── MATERIAL PROVIDED ──
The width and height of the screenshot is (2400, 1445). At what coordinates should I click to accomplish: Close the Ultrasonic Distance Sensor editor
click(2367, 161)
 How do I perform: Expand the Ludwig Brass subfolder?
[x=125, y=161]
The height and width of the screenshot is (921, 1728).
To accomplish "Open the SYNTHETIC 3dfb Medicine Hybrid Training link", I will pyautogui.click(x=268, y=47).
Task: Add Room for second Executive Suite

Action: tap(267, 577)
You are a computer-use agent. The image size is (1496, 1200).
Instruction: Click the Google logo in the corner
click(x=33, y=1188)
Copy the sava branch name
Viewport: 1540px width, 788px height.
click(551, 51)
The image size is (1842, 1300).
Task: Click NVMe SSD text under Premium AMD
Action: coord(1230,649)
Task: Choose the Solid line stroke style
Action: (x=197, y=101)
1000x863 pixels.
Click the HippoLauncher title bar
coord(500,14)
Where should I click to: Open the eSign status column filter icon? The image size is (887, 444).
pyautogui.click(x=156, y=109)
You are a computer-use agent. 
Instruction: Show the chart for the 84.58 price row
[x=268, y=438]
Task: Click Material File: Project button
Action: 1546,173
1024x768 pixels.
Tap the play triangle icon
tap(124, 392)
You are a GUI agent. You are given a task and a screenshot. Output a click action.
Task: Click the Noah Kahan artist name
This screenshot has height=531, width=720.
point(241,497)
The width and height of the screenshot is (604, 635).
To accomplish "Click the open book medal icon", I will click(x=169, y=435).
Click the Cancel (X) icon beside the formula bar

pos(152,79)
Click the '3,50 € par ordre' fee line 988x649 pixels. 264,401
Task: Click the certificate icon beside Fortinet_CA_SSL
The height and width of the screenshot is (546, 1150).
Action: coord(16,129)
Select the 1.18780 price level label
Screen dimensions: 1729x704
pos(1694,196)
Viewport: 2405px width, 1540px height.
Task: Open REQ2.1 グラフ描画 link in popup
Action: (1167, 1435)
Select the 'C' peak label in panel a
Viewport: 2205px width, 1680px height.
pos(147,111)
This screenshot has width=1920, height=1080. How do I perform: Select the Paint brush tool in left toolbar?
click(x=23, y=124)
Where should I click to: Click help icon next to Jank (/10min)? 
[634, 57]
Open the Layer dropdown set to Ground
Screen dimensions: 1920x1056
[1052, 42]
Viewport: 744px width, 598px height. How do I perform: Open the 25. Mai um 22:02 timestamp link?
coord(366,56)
───
* DIRECTIVE
Turn all the items above into a numbered list, one line per entry, with blank lines left out.

* EXPECTED ANSWER
1. The width and height of the screenshot is (2400, 1445). At what coordinates should I click to accomplish: Close the Ultrasonic Distance Sensor editor
2. click(2367, 161)
3.  How do I perform: Expand the Ludwig Brass subfolder?
4. [x=125, y=161]
5. The height and width of the screenshot is (921, 1728).
6. To accomplish "Open the SYNTHETIC 3dfb Medicine Hybrid Training link", I will pyautogui.click(x=268, y=47).
7. Task: Add Room for second Executive Suite
8. Action: tap(267, 577)
9. You are a computer-use agent. The image size is (1496, 1200).
10. Instruction: Click the Google logo in the corner
11. click(x=33, y=1188)
12. Copy the sava branch name
13. Viewport: 1540px width, 788px height.
14. click(551, 51)
15. The image size is (1842, 1300).
16. Task: Click NVMe SSD text under Premium AMD
17. Action: coord(1230,649)
18. Task: Choose the Solid line stroke style
19. Action: (x=197, y=101)
20. 1000x863 pixels.
21. Click the HippoLauncher title bar
22. coord(500,14)
23. Where should I click to: Open the eSign status column filter icon? The image size is (887, 444).
24. pyautogui.click(x=156, y=109)
25. You are a computer-use agent. 
26. Instruction: Show the chart for the 84.58 price row
27. [x=268, y=438]
28. Task: Click Material File: Project button
29. Action: 1546,173
30. 1024x768 pixels.
31. Tap the play triangle icon
32. tap(124, 392)
33. You are a GUI agent. You are given a task and a screenshot. Output a click action.
34. Task: Click the Noah Kahan artist name
35. This screenshot has height=531, width=720.
36. point(241,497)
37. The width and height of the screenshot is (604, 635).
38. To accomplish "Click the open book medal icon", I will click(x=169, y=435).
39. Click the Cancel (X) icon beside the formula bar
40. pos(152,79)
41. Click the '3,50 € par ordre' fee line 988x649 pixels. 264,401
42. Task: Click the certificate icon beside Fortinet_CA_SSL
43. The height and width of the screenshot is (546, 1150).
44. Action: coord(16,129)
45. Select the 1.18780 price level label
46. Screen dimensions: 1729x704
47. pos(1694,196)
48. Viewport: 2405px width, 1540px height.
49. Task: Open REQ2.1 グラフ描画 link in popup
50. Action: (1167, 1435)
51. Select the 'C' peak label in panel a
52. Viewport: 2205px width, 1680px height.
53. pos(147,111)
54. This screenshot has width=1920, height=1080. How do I perform: Select the Paint brush tool in left toolbar?
55. click(x=23, y=124)
56. Where should I click to: Click help icon next to Jank (/10min)? 
57. [634, 57]
58. Open the Layer dropdown set to Ground
59. Screen dimensions: 1920x1056
60. [1052, 42]
61. Viewport: 744px width, 598px height. How do I perform: Open the 25. Mai um 22:02 timestamp link?
62. coord(366,56)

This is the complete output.